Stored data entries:
┌────────

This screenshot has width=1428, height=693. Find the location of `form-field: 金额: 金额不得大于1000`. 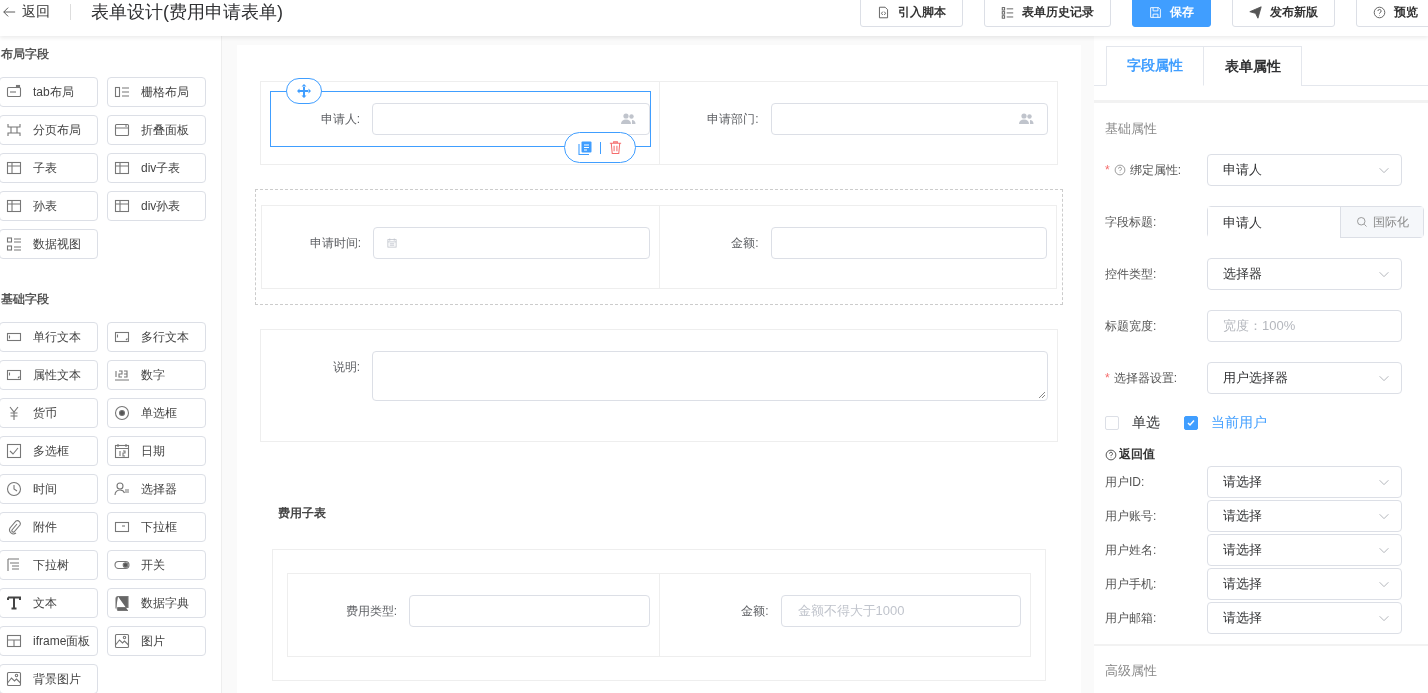

form-field: 金额: 金额不得大于1000 is located at coordinates (845, 611).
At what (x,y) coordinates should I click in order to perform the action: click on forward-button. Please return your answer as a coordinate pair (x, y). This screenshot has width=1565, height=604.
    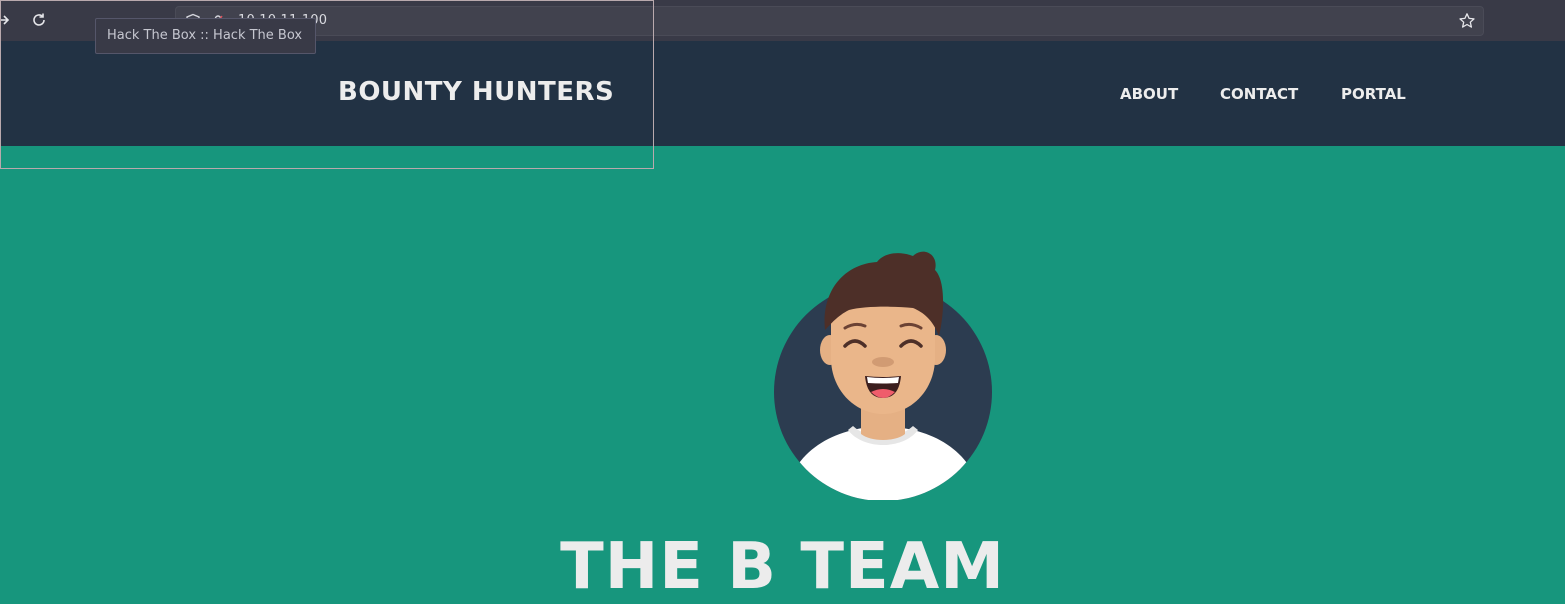
    Looking at the image, I should click on (7, 20).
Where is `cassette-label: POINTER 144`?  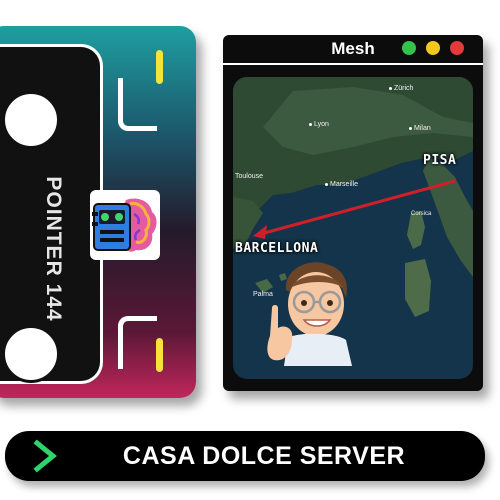 cassette-label: POINTER 144 is located at coordinates (53, 249).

└────────

*EXERCISE*. Convert the records, starting at the beginning and ending at the line containing "form-field: 金额: 金额不得大于1000 is", into a two-column CSV with the columns "request" and "answer". Give one row per request, put each field in quotation marks, replace any line breaks with spaces, and leave out the pictures.

*FINISHED TASK*.
request,answer
"This screenshot has width=1428, height=693. Find the location of `form-field: 金额: 金额不得大于1000`.","form-field: 金额: 金额不得大于1000 is located at coordinates (845, 611)."